### ASSIGNMENT
What is needed is an exact retyping of the records below, from the first line through the line that contains "Coursera Plus (613, 1784)".

┌─ RECORDS PROVIDED

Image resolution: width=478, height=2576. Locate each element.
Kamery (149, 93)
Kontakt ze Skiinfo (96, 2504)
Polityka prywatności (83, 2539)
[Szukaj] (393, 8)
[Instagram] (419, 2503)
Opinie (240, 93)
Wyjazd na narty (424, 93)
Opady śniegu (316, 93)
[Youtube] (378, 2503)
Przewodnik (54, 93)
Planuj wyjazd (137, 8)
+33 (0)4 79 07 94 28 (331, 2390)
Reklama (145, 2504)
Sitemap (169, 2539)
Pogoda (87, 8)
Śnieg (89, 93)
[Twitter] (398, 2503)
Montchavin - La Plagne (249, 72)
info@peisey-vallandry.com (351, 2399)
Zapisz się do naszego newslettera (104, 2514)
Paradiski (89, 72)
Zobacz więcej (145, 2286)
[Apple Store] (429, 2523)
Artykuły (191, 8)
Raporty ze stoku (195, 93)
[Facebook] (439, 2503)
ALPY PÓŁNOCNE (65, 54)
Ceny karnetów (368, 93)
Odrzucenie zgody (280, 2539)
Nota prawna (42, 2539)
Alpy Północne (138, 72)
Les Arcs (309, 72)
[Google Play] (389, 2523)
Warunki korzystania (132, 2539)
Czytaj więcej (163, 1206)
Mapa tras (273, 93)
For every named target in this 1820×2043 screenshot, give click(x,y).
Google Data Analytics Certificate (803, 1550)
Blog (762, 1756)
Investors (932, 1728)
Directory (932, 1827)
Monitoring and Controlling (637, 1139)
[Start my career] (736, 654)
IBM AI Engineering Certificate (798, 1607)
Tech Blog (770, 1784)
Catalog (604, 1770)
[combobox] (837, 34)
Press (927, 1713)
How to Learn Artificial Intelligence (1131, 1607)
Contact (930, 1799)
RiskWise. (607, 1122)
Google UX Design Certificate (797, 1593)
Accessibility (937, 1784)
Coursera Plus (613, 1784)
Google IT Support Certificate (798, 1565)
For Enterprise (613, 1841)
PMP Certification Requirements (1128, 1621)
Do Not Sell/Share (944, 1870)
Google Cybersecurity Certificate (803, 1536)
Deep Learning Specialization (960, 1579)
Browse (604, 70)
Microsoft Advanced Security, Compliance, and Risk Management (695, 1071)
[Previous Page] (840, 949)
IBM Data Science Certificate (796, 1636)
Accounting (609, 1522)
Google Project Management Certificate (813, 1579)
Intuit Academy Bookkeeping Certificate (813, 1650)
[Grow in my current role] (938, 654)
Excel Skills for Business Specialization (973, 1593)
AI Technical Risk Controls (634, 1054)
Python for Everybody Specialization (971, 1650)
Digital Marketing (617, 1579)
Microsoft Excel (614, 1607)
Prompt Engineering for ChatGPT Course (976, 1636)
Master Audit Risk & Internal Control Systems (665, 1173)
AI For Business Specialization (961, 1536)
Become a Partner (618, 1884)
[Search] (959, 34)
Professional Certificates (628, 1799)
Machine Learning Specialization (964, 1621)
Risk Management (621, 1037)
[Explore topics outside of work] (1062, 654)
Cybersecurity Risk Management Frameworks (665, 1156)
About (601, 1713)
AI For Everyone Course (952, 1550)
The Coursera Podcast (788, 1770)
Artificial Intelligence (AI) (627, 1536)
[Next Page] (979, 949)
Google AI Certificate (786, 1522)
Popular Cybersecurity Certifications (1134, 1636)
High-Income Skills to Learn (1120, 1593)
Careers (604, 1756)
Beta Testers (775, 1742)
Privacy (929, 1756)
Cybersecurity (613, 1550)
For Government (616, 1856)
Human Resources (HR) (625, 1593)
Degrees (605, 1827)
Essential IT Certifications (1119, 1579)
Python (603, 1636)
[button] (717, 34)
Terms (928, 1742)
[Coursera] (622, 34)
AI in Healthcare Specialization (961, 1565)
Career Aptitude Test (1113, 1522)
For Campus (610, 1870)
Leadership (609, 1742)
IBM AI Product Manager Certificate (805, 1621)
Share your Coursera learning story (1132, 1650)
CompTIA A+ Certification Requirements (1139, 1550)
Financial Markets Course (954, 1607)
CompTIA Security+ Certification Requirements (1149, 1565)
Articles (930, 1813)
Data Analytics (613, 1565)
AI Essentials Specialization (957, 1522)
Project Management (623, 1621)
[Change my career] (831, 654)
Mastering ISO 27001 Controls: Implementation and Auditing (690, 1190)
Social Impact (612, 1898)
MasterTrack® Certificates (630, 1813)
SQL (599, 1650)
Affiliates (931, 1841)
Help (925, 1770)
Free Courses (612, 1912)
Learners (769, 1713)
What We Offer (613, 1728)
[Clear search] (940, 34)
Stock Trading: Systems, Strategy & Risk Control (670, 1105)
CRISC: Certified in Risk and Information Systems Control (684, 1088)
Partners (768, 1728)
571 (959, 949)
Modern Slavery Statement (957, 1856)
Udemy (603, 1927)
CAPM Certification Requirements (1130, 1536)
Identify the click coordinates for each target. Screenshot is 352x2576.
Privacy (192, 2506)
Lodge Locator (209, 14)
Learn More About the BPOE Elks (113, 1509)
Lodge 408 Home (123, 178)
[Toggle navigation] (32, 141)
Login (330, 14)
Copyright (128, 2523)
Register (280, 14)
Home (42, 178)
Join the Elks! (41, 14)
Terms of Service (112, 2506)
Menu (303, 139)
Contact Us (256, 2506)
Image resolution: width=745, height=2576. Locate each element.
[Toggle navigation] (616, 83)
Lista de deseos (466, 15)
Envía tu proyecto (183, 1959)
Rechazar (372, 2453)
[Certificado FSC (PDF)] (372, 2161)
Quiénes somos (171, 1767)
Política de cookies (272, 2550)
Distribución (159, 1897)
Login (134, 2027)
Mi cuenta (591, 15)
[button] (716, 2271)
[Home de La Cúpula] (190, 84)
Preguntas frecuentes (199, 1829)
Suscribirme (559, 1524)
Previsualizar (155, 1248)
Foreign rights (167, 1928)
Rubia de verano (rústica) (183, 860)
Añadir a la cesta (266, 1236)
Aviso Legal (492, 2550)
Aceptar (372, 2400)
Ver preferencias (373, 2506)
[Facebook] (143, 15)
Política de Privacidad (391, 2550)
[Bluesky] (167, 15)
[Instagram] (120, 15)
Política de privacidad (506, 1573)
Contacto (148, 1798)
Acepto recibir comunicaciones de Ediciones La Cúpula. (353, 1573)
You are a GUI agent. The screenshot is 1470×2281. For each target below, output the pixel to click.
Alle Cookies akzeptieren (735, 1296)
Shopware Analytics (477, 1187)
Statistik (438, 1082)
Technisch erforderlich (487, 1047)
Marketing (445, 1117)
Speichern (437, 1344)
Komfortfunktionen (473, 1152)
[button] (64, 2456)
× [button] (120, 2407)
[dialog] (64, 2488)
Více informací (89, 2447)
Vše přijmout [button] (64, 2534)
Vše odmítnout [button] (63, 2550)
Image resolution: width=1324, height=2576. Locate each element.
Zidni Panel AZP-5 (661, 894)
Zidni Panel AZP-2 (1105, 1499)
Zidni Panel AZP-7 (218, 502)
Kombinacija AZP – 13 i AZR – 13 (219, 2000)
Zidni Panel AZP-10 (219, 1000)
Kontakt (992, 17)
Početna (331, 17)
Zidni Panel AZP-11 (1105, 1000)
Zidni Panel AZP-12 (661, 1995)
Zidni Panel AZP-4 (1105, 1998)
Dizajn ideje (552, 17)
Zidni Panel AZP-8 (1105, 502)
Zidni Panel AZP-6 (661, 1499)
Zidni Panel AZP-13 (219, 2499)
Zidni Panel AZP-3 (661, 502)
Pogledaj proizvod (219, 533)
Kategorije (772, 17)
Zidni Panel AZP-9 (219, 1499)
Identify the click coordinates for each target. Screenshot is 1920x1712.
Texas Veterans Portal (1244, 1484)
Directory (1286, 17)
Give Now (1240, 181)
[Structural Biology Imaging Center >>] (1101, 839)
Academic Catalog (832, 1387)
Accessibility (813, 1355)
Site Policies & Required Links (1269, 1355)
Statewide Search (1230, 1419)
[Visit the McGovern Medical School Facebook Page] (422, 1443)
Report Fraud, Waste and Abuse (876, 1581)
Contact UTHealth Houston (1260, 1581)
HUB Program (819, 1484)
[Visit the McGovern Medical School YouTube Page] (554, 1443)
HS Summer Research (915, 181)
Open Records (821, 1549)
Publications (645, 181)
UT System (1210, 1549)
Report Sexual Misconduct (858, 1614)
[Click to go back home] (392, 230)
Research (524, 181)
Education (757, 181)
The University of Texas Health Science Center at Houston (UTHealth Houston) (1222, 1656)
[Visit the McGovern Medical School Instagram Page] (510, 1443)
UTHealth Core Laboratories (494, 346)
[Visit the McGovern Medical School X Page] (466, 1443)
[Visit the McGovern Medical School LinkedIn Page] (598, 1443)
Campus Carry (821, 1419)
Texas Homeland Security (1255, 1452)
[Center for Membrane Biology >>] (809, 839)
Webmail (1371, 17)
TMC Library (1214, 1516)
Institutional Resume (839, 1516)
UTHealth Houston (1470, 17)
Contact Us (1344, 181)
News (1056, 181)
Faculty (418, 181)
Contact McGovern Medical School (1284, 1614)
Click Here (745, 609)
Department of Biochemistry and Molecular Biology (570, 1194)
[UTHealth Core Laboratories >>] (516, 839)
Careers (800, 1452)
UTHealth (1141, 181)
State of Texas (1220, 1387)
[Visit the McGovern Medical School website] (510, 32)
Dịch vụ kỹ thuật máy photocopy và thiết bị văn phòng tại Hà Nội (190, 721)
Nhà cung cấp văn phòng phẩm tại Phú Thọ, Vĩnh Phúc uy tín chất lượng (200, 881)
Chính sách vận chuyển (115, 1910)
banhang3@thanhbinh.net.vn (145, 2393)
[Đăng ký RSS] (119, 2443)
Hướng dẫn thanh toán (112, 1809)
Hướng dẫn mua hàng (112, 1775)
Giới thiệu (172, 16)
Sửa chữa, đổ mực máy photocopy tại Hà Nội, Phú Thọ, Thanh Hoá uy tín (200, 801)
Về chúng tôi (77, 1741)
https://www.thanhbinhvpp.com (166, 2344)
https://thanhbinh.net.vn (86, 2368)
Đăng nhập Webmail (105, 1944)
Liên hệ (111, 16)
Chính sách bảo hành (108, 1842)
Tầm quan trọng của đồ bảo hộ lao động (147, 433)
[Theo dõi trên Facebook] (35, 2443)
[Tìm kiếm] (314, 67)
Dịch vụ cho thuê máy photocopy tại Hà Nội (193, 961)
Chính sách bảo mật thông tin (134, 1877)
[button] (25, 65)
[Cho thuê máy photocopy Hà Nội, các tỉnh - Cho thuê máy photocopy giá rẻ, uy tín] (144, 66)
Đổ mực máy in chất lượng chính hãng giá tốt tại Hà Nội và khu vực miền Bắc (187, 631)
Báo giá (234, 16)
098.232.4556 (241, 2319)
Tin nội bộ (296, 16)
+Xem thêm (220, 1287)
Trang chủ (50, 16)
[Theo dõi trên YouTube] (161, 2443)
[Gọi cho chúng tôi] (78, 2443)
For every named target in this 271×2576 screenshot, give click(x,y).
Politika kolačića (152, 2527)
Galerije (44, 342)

└─

### FINAL ANSWER
Image resolution: width=478, height=2576. Locate each element.
Kamery (149, 93)
Kontakt ze Skiinfo (96, 2504)
Polityka prywatności (83, 2539)
[Szukaj] (393, 8)
[Instagram] (419, 2503)
Opinie (240, 93)
Wyjazd na narty (424, 93)
Opady śniegu (316, 93)
[Youtube] (378, 2503)
Przewodnik (54, 93)
Planuj wyjazd (137, 8)
+33 (0)4 79 07 94 28 (331, 2390)
Reklama (145, 2504)
Sitemap (169, 2539)
Pogoda (87, 8)
Śnieg (89, 93)
[Twitter] (398, 2503)
Montchavin - La Plagne (249, 72)
info@peisey-vallandry.com (351, 2399)
Zapisz się do naszego newslettera (104, 2514)
Paradiski (89, 72)
Zobacz więcej (145, 2286)
[Apple Store] (429, 2523)
Artykuły (191, 8)
Raporty ze stoku (195, 93)
[Facebook] (439, 2503)
ALPY PÓŁNOCNE (65, 54)
Ceny karnetów (368, 93)
Odrzucenie zgody (280, 2539)
Nota prawna (42, 2539)
Alpy Północne (138, 72)
Les Arcs (309, 72)
[Google Play] (389, 2523)
Warunki korzystania (132, 2539)
Czytaj więcej (163, 1206)
Mapa tras (273, 93)
For every named target in this 1820×2043 screenshot, give click(x,y).
Google Data Analytics Certificate (803, 1550)
Blog (762, 1756)
Investors (932, 1728)
Directory (932, 1827)
Monitoring and Controlling (637, 1139)
[Start my career] (736, 654)
IBM AI Engineering Certificate (798, 1607)
Tech Blog (770, 1784)
Catalog (604, 1770)
[combobox] (837, 34)
Press (927, 1713)
How to Learn Artificial Intelligence (1131, 1607)
Contact (930, 1799)
RiskWise. (607, 1122)
Google UX Design Certificate (797, 1593)
Accessibility (937, 1784)
Coursera Plus (613, 1784)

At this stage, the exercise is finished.